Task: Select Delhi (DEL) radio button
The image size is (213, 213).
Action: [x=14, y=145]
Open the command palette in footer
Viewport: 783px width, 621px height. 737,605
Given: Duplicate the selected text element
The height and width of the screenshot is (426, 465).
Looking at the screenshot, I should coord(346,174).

+===+

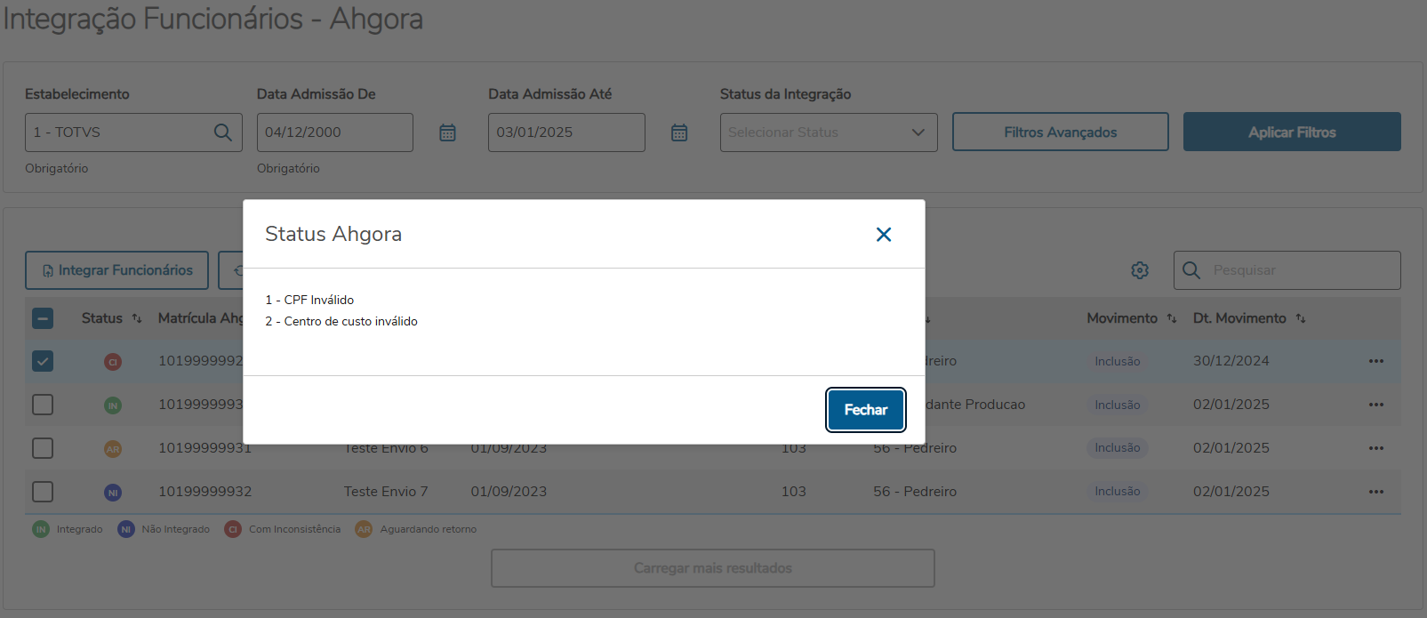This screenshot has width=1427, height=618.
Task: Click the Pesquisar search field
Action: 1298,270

+===+

Estrai dai dati qui sopra ogni riga che contiene la parola "Task". Le maiuscole e le minuscole contano.

Task: Select Delhi (DEL) radio button
Task: Click the Pesquisar search field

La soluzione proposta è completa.